The Stoll Foundation organized workshops designed to help veterans suffering from post traumatic stress through performing Shakespeare. This led to the Combat Veteran Players, or CVP. Since establishment they have performed with the RSC Open Stages programme, at the Old Vic Vaults, and Shakespeare's Globe. In 2014 they were awarded an inaugural Owle Schreame Award for innovation in historical theatre, for their production of Henry V.

==Personal life==
Stoll married twice. He married his first wife, Harriet Lewis, in Cardiff in 1892, and they had one daughter. Harriet died in 1902, and Stoll married Millicent Shaw the following year. Oswald and Millicent Stoll had three sons. Lady Stoll became President of the Sir Oswald Stoll Foundation following her husband's death.

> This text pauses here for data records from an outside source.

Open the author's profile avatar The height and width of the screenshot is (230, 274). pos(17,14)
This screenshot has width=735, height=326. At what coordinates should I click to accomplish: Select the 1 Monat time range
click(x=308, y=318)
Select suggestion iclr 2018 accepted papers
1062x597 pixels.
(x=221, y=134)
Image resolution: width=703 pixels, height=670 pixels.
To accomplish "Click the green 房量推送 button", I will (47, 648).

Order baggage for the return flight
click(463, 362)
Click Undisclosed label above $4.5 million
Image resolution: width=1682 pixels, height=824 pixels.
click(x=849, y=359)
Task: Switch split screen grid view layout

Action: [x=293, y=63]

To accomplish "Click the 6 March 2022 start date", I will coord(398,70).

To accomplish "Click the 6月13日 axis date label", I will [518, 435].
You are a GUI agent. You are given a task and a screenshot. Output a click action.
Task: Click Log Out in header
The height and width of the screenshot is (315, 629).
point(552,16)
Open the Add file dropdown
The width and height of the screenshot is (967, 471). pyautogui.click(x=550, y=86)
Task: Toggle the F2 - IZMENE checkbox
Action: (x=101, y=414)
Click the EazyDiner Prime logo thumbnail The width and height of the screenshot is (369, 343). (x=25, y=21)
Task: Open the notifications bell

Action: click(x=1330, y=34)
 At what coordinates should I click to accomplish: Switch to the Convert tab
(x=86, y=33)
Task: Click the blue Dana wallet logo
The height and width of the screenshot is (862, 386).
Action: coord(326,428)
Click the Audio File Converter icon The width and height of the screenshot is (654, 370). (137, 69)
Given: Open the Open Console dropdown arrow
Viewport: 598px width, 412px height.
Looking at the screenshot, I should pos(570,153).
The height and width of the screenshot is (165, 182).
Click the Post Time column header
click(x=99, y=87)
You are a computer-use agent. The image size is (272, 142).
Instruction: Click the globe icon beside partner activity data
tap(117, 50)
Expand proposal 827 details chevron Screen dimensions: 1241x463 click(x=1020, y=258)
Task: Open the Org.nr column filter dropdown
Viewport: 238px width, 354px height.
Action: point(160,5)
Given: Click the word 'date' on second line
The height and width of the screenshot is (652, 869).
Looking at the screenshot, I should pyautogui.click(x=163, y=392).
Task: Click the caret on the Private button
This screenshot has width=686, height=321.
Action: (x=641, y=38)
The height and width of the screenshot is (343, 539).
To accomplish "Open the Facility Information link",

Stoll was knighted by King George V in 1919. He died on 9 January 1942 at his home in Putney, 33 Putney Hill. He was buried at Putney Vale Cemetery on the afternoon of 12 January. According to his wishes, the funeral was held at an hour which would not conflict with his theatres' shows.

==Bibliography==
- The Grand Survival: A Theory of Immortality by Natural Law, London : Simpkin, Marshall & Co., 1904.
- The People's Credit. London : E. Nash, 1916.
- Freedom in Finance. London : T.F. Unwin, 1918.
- "Broadsheets" on National Finance. London : W.J. Roberts, 1921.
- More "broadsheets" on the National Finance. London : W.J. Roberts, 1922.
- National Productive Credit. London : George Allen & Unwin, 1933.

For an analysis of Stoll's writings see Vincent Barnett, 'A Creditable Performance? Sir Oswald Stoll as Business Strategist and Monetary Heretic', Journal of the History of Economic Thought, September 2009.